§ Directions: Repeat the data word for word, starting at the line that has "Given: Click the" and stopping after the line that has "Looking at the". Leave the pictures out of your answer.

§ Given records:

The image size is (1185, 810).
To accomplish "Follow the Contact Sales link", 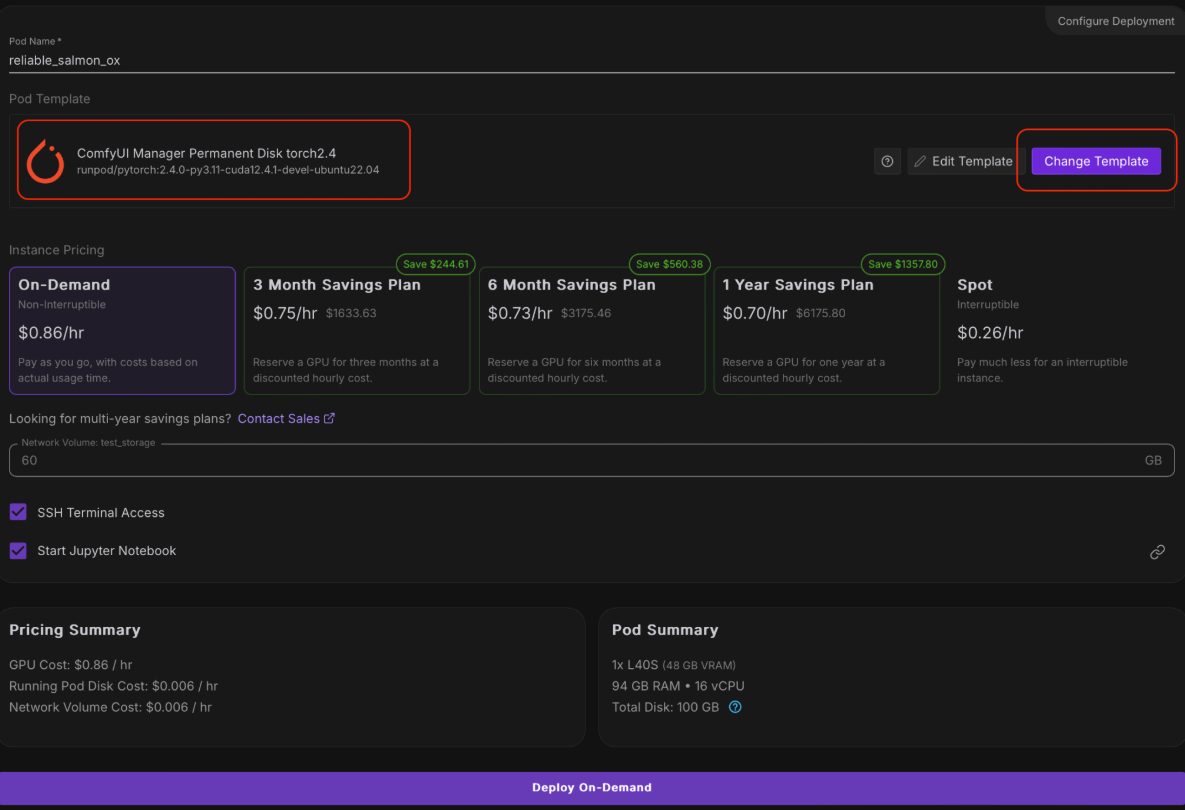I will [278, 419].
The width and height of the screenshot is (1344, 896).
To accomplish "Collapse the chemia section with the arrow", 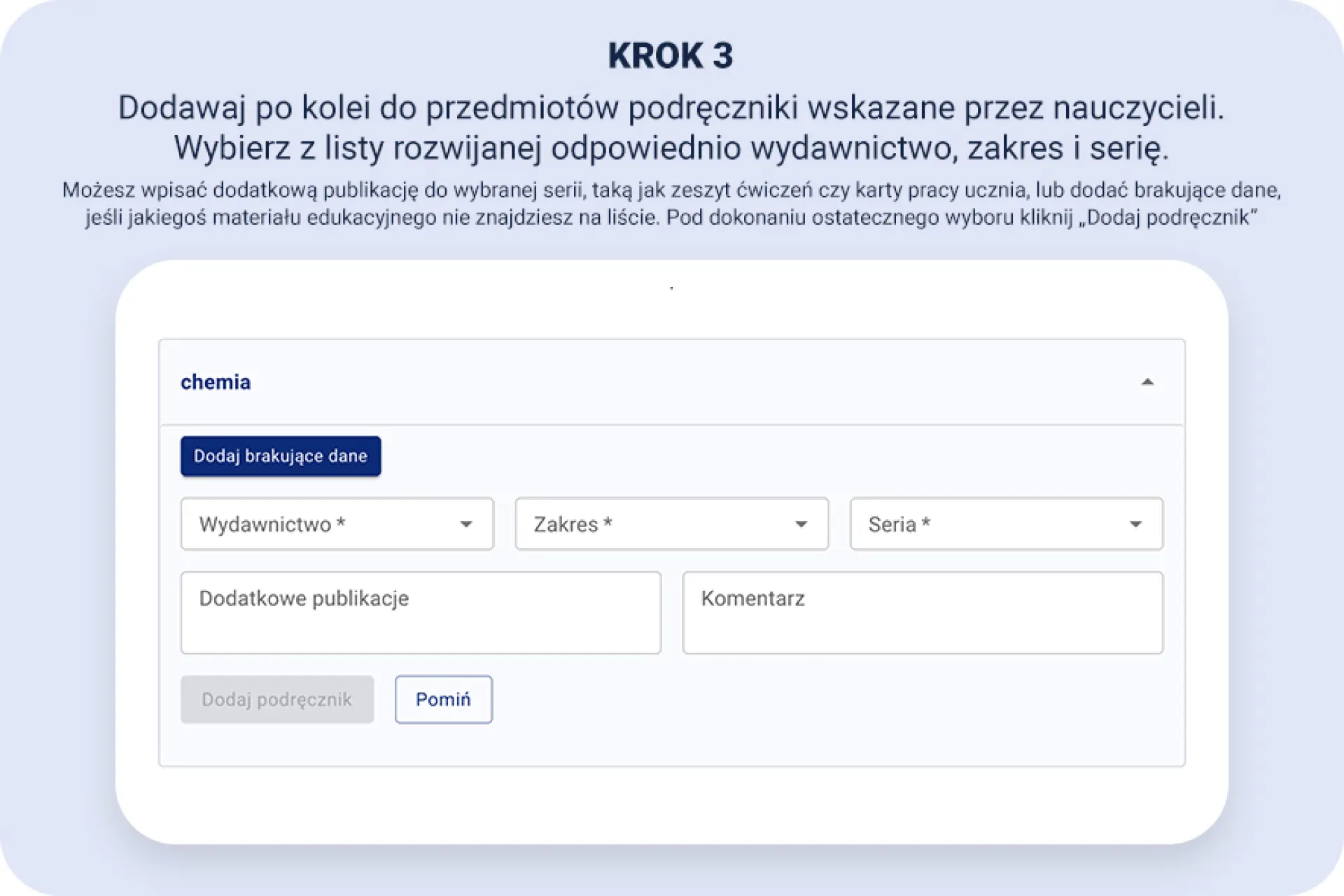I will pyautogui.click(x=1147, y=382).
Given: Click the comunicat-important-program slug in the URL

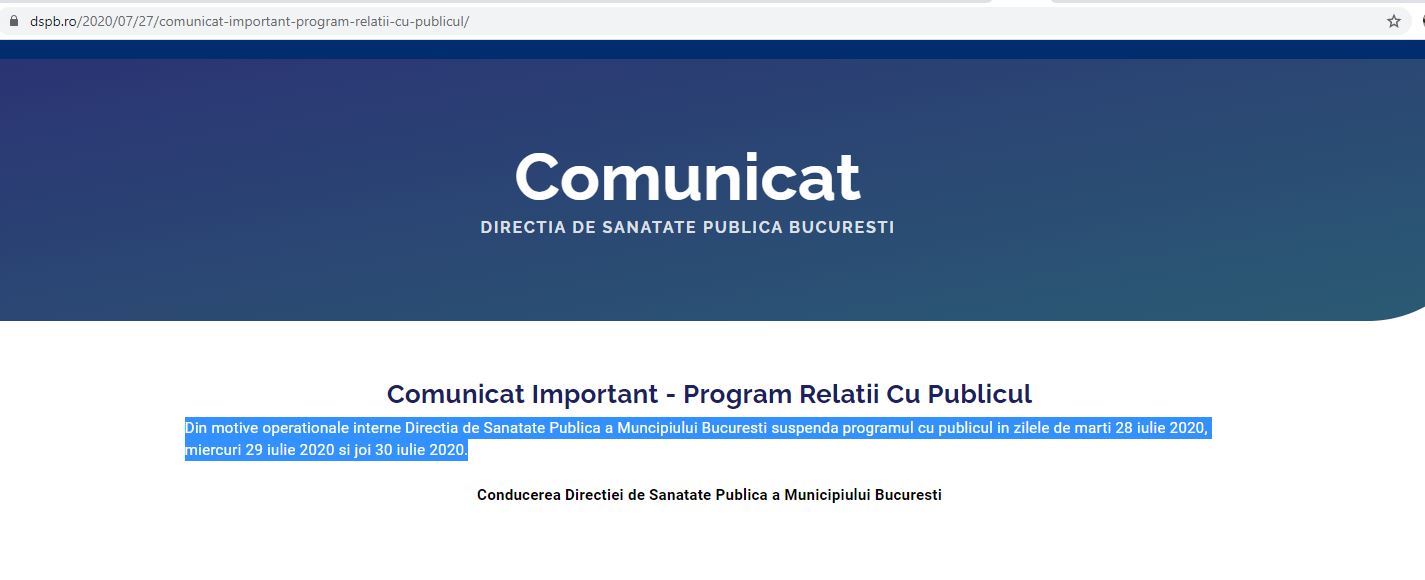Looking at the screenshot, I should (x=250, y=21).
==
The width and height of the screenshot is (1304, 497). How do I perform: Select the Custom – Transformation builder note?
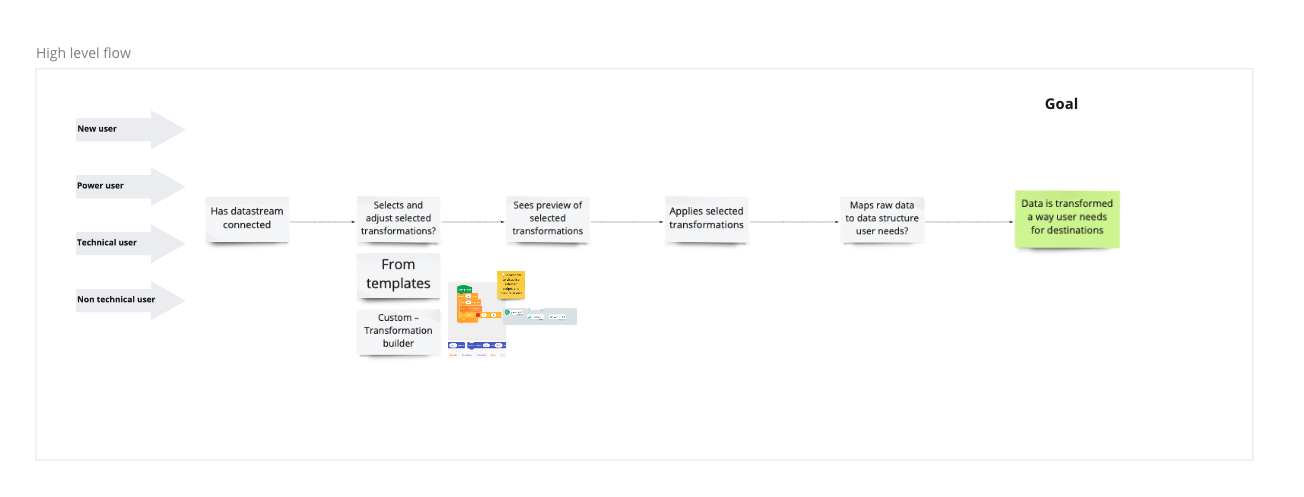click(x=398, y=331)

§ Task output:
Given: Click the comunicat-important-program slug in the URL

Looking at the screenshot, I should (x=250, y=21).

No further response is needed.